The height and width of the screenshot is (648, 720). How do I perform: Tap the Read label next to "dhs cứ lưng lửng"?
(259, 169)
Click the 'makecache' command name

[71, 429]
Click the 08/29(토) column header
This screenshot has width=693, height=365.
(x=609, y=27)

### [Task item]
What is needed is a full, exact copy of the records.

### [Your solution]
The height and width of the screenshot is (648, 720). How do I perform: Tap the Read label next to "dhs cứ lưng lửng"?
(259, 169)
Click the 'makecache' command name

[71, 429]
Click the 08/29(토) column header
This screenshot has width=693, height=365.
(x=609, y=27)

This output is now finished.